Auszüge aus "Der Rückerser Bildstockpfad" 2010 - Michael Jahn


In den vergangenen Jahrhunderten entstanden zahlreiche steinerne Zeugnisse der Frömmigkeit in der Gemarkung Rückers. Der Rückerser Bildstockpfad bietet die Möglichkeit, diese einmal im Zusammenhang eingehender zu betrachten. Vierzehn Stationen verteilt auf eine Wegstrecke von ca. 3 Stunden wurden hierfür zusammengestellt.

 

Der Rückerser Bildstockpfad beginnt auf dem ehemaligen Friedhof hinter der Kirche.

1. Station: Hier steht vor der noch teilweise erhaltenen und 2006 renovierten Friedhofsmauer ein großes steinernes Kreuz. Auf dem Postament (Sockel) ist die Inschrift “Es ist vollbracht Mission 1900. O Jesu durch dein Tod und Pein...” zu lesen. Das Kruzifix dürfte aber älteren Ursprungs sein. Daneben befindet sich das Grab des ersten Rückerser Pfarrers Stephan Gnau (1837-1917).

 

Auf dem Weg um die Kirche fallen die beiden Figuren des Bildhauers Rainer Landgraf über dem Haupt- und dem Seiteneingang auf. Hierbei handelt es sich um eine Marienfigur aus Sandstein mit Strahlenkranz aus dem Jahr 2003 und um eine Darstellung Jesu aus 2004.

 

An der Kirche folgt eine Pieta, eine Darstellung Mariens mit dem Leichnam Jesu, aus Kunststein vom Bildhauer August Fleck aus Fulda als Gefallenenehrenmal. Die Inschrift des Sockels lautet: “O ihr alle die ihr des Weges kommt merket auf und schauet, ob je ein Schmerz wohl meinem Schmerze gleicht. Klagel 1,12.”. Die Pieta stand bis 1964 in der Kirche.

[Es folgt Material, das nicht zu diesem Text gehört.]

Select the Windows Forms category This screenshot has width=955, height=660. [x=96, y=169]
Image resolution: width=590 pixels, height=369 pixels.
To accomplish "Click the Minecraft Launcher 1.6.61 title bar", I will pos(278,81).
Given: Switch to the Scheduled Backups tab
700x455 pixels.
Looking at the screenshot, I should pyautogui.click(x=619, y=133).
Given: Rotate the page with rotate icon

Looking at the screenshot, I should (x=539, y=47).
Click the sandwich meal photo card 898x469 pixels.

In einer früheren Schießscharte der ehemaligen Wehrmauer befindet sich seit 2006 eine Herz-Jesu-Figur und gegenüber Gedenktafeln für die Gefallenen der beiden Weltkriege.

 

Auf der anderen Seite der Mauer steht der neuste Rückerser Bildstock aus dem Jahr 2010. Die Bronzebüste zeigt die seltene Darstellung von Maria mit dem jugendlichen Jesus und ist ein Werk des Bildhauers Josef Pröls aus Dattenberg bei Lins am Rhein. Die Bronzebüste ruht auf einem Sockel, der vom örtlichen Steinmetzmeister Uwe Schneider gefertigt wurde und auf den in der Pflasterung Strahlen zulaufen.

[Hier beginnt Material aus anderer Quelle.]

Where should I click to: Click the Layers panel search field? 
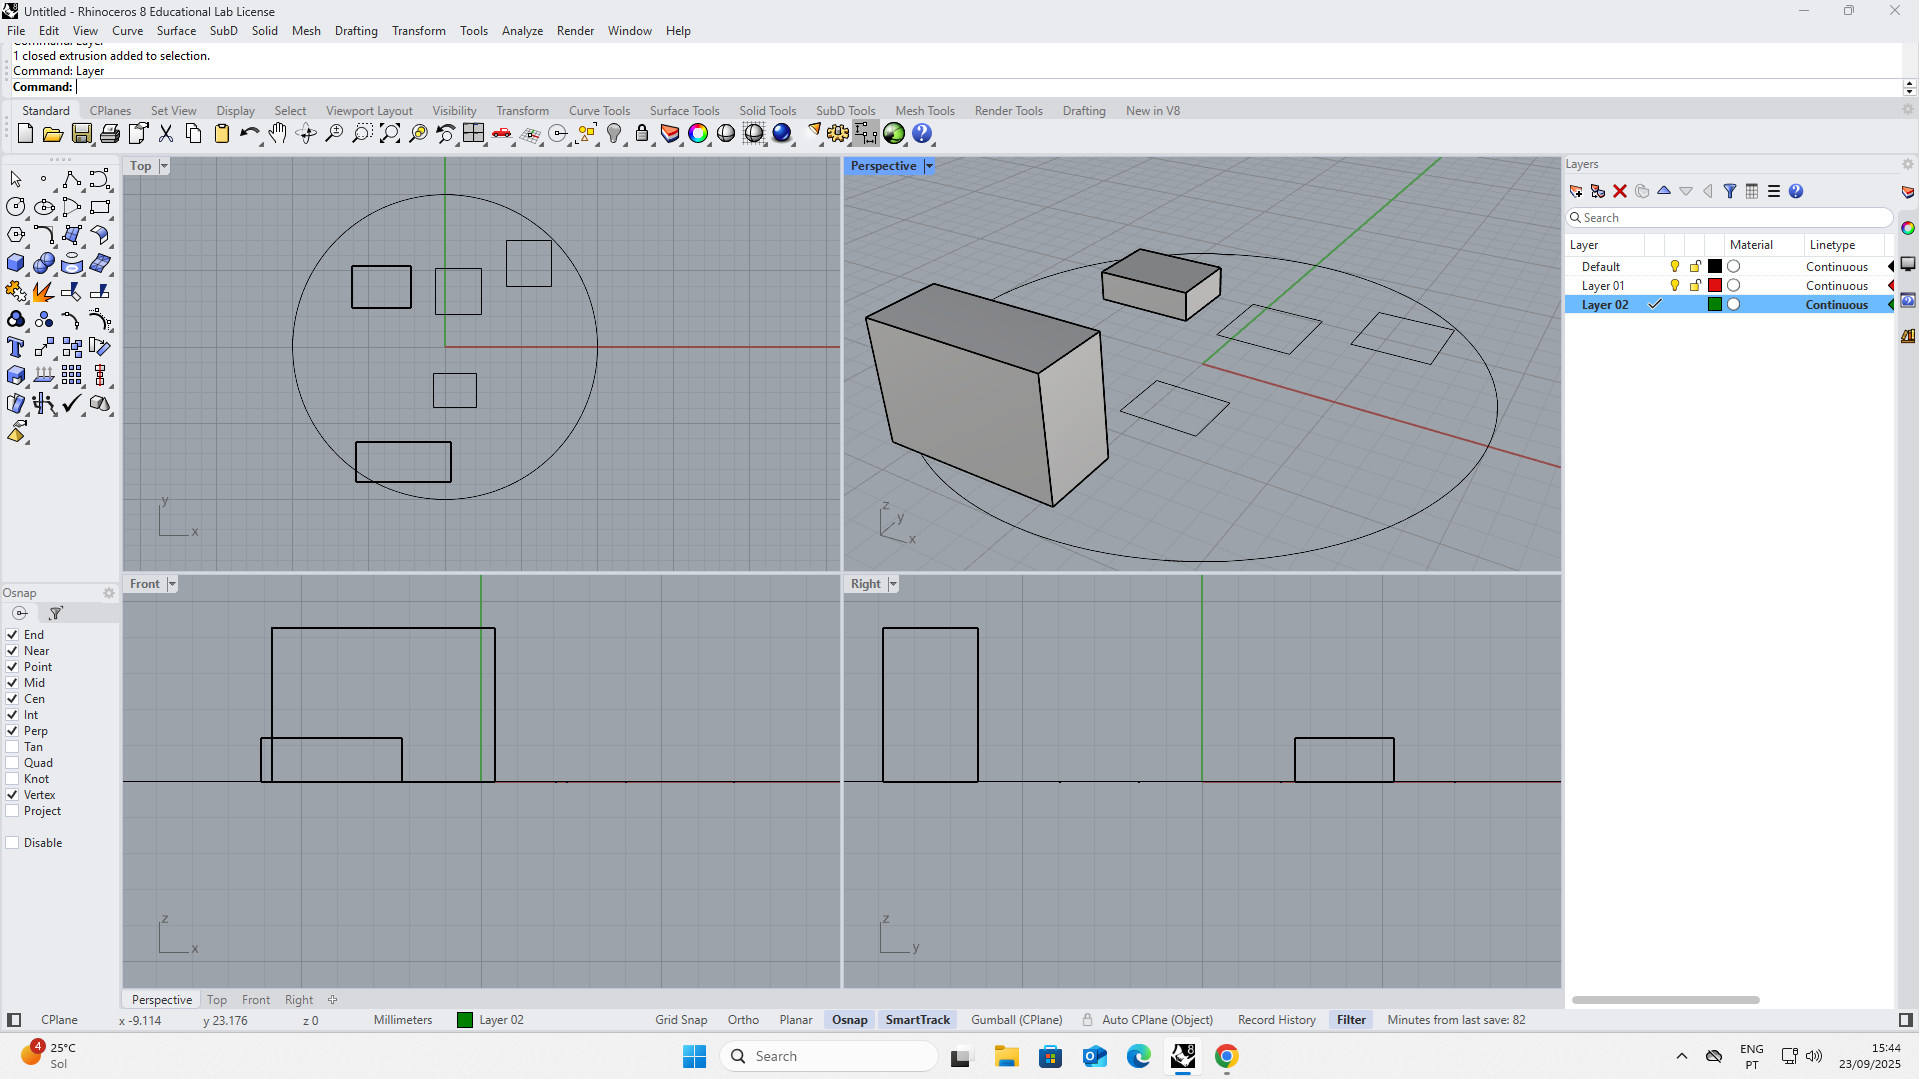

Der weitere Weg führt über die Schulstraße aus Rückers hinaus bis zur  ersten Abbiegung und hier dann links. Auf der Höhe einer alten, vom Blitz getroffenen Buche geht es rechts nach Osten zu einem Wäldchen in der Flur “am dummen Heiligen” (Dauer der Wegstrecke ca. 15 Minuten).

2. Station: Hier steht ein einfacher Bildstock in Form eines Eisenstabes mit Holz-Ädikula und einer Marienfigur.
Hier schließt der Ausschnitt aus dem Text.